- PASSAGE
In the 1874 general election, he was elected Member of Parliament for Galway, but was unseated by the courts in what appears to have been a politically inspired judgment which used certain unsavoury campaigning tactics in which O'Donnell had indulged as its basis. He was succeeded in the seat by his election agent, Dr Michael Francis Ward, who was himself succeeded in 1880 by T.P. O'Connor – in an unusual succession, all three had been either auditor or vice-auditor of the Queen's College Literary and Debating Society in the same era.

In 1875, he was a founding member of the Constitutional Society of India, a group promoting political autonomy for India. In 1877, O'Donnell secured a more permanent election to the House of Commons of the United Kingdom as MP for Dungarvan, County Waterford; he held the seat until 1885, when the constituency was abolished. He struck a colourful and controversial figure in parliament and became renowned for his declamatory speech-making. He was a prominent obstructionist and claimed credit for inventing the tactic of obstructionism which was to yield such results for the Home Rule League under Charles Stewart Parnell. Indeed, O'Donnell saw himself as a natural leader and became disillusioned when Parnell was selected in May 1880 to succeed William Shaw as leader of the Irish Parliamentary Party. He called the British 'Imperial pirates' and inaugurated the Constitutional Society of India. Its aim was Home Rule for India, 'Mr O'Donnell's grand passion in politics was a confederation of all the discontented races of the Empire under the lead of the Irish party. He once brought down some scores of dusky students of all the races and creeds of Hindustan to the House of Commons.'

Parnell refused to let O'Donnell be nominated in 1885. He left the Irish Parliamentary Party and conventional politics, but not its general aims of promoting home rule and tenant farmers' rights. His last and perhaps most important contribution to the fortunes of the party was the libel case he launched against the Times in 1888 over the series "Parnellism and Crime"; though the case was lost, it resulted in the establishment of the Parnell Commission which exonerated Parnell from condoning the Phoenix Park Murders, and exposed the Piggott Forgeries.

==Author==
In his later years O'Donnell began investigating misconduct by both the British Civil Service and the Roman Catholic church in Ireland. His Paraguay on Shannon (1908) is an amusing but serious critique of unethical practices by the Catholic clergy in local politics, education, and their involvement in the Congested Districts Board that was financed by Parliament in order to improve the depressed economy of western Ireland. Parliament believed that by improving the living standards of the Irish peasant class, they could "kill Home Rule with kindness."

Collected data

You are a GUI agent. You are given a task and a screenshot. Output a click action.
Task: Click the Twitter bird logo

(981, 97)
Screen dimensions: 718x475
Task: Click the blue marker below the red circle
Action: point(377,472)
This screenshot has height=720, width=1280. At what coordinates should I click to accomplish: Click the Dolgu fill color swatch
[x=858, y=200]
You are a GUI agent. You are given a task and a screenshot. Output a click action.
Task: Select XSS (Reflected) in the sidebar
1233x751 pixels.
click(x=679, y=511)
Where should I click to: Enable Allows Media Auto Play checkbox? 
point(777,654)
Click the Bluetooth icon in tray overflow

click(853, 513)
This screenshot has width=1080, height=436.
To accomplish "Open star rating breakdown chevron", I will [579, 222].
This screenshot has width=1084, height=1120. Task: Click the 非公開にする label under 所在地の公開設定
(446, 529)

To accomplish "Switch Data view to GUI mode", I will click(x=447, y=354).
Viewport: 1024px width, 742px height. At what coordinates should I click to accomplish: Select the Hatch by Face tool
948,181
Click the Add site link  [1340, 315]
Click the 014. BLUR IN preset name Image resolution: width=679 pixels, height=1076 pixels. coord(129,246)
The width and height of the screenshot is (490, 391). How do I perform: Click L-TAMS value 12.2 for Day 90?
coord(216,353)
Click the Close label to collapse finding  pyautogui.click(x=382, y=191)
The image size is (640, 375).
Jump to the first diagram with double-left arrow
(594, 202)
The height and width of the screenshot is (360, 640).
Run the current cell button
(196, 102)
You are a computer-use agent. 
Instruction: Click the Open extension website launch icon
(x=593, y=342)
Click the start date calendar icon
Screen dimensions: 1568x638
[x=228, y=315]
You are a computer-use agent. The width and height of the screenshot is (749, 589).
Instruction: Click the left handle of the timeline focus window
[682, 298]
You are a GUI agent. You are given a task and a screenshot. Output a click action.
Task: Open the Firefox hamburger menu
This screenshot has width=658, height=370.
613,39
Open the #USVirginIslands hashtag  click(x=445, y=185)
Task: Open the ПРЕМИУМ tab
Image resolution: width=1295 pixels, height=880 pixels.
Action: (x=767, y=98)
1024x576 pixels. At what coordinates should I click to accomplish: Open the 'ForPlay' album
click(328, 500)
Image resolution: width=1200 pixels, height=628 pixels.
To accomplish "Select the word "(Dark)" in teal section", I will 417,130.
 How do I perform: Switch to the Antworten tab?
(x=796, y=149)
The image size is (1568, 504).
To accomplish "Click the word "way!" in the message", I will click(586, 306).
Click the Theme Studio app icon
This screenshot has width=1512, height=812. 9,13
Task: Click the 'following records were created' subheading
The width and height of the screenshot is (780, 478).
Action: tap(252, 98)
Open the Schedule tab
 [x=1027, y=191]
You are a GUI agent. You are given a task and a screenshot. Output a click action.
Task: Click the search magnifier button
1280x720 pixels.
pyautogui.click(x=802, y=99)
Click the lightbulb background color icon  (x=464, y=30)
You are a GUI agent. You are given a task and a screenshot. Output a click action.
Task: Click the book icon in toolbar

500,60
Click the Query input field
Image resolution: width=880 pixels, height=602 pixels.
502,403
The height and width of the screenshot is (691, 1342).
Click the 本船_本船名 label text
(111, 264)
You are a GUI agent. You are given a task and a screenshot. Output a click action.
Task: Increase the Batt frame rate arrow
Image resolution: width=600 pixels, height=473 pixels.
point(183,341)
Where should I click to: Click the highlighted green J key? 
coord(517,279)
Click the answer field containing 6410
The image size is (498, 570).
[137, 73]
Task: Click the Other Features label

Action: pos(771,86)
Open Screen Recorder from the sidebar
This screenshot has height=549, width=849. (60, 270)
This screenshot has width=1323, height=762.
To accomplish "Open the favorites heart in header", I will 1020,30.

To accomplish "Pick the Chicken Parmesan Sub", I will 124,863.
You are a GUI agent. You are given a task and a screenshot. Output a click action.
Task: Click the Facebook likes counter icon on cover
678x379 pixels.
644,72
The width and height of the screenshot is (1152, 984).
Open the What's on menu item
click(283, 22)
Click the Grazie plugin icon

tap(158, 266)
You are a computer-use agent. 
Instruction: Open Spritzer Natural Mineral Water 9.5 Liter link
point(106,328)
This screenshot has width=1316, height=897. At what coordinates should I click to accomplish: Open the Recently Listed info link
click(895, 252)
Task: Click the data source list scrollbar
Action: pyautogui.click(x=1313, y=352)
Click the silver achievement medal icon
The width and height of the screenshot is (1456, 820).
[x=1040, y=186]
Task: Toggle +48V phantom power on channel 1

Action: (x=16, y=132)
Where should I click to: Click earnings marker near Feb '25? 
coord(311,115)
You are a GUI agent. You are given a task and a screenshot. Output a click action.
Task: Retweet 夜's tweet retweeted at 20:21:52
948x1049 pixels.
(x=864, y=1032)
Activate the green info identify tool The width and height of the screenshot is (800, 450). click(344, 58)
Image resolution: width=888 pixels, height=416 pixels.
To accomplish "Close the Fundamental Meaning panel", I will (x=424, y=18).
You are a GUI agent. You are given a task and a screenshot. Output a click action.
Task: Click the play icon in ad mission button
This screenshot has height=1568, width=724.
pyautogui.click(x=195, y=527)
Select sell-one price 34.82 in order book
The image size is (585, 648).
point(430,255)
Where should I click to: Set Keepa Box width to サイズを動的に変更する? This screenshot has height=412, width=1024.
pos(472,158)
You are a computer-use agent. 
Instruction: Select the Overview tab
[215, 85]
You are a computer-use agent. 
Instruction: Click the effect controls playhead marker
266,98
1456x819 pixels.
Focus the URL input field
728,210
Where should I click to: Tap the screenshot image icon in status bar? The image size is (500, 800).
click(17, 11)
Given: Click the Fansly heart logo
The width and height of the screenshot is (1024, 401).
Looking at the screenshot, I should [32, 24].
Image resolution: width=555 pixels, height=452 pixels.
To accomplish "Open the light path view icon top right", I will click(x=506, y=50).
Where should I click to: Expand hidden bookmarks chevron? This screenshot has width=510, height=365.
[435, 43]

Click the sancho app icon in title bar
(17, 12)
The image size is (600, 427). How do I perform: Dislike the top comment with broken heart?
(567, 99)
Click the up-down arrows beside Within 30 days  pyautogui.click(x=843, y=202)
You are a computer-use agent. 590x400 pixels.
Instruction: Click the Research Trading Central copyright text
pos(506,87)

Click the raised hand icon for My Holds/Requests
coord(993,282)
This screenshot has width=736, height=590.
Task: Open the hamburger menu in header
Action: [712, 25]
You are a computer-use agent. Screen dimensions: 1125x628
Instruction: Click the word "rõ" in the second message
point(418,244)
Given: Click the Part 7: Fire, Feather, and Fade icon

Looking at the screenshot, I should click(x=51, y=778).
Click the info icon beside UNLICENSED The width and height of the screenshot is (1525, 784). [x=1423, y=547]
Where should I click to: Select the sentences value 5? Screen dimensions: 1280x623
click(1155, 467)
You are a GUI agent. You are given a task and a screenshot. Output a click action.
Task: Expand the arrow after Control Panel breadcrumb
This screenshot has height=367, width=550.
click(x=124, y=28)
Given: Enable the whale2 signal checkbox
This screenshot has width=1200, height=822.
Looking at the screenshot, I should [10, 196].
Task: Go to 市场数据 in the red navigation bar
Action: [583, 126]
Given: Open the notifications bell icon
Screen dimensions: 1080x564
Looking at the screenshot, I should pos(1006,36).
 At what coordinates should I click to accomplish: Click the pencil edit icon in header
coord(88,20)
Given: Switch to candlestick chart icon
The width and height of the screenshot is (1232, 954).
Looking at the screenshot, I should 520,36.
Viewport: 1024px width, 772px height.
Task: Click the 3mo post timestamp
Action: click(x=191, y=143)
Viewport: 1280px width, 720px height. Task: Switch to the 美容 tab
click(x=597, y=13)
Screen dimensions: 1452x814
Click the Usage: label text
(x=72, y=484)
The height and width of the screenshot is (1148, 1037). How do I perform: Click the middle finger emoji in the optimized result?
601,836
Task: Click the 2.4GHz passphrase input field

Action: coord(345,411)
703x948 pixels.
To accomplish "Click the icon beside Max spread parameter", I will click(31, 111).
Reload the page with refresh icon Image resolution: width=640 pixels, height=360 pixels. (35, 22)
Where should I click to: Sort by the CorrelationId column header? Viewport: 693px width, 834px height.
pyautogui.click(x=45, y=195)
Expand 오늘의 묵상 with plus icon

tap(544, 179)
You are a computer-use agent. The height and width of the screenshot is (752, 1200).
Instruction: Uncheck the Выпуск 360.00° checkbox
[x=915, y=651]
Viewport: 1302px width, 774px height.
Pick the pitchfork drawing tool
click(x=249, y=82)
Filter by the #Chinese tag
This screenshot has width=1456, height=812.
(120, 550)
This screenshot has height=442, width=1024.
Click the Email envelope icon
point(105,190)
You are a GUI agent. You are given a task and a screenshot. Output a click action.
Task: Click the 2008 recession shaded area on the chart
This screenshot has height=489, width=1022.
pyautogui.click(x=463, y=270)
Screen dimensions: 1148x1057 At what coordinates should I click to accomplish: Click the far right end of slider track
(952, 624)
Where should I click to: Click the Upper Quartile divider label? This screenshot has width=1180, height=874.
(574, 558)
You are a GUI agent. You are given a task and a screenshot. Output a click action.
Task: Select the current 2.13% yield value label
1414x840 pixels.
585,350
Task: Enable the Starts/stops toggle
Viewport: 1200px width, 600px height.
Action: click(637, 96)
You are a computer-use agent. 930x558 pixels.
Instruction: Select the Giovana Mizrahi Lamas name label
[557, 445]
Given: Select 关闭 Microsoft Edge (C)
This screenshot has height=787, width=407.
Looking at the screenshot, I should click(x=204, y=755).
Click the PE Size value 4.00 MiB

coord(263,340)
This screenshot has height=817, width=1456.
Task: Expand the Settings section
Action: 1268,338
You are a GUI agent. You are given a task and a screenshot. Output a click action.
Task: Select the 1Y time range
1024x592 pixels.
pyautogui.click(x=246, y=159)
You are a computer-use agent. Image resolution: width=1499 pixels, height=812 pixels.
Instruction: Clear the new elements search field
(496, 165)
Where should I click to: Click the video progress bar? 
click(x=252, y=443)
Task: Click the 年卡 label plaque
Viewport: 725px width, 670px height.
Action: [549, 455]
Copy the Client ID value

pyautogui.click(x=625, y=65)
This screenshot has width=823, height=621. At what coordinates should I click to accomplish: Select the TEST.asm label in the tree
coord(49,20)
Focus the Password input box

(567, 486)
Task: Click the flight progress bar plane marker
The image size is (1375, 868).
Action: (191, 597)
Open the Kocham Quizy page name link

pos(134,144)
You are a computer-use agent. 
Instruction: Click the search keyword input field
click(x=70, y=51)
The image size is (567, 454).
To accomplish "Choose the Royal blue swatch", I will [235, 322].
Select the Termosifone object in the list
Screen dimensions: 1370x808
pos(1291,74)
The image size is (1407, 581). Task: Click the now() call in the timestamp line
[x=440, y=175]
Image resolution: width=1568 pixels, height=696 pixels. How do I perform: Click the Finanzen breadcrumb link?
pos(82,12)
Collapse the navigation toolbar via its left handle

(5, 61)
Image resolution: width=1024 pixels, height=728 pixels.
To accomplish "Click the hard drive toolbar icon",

- TASK DIRECTIONS
In the O'Donnell passage, condense the paragraph beginning "Parnell refused to let O'Donnell be nominated" into a short bulleted list that keeps its main facts.

- RESPONSE TO THE TASK
- In 1885, Parnell refused to let O'Donnell be nominated.
- O'Donnell left the Irish Parliamentary Party and conventional politics but still supported home rule and tenant farmers' rights.
- In 1888, he brought a libel case against the Times over its series "Parnellism and Crime."
- He lost the case, but it led to the Parnell Commission.
- The commission cleared Parnell of condoning the Phoenix Park Murders and exposed the Piggott Forgeries.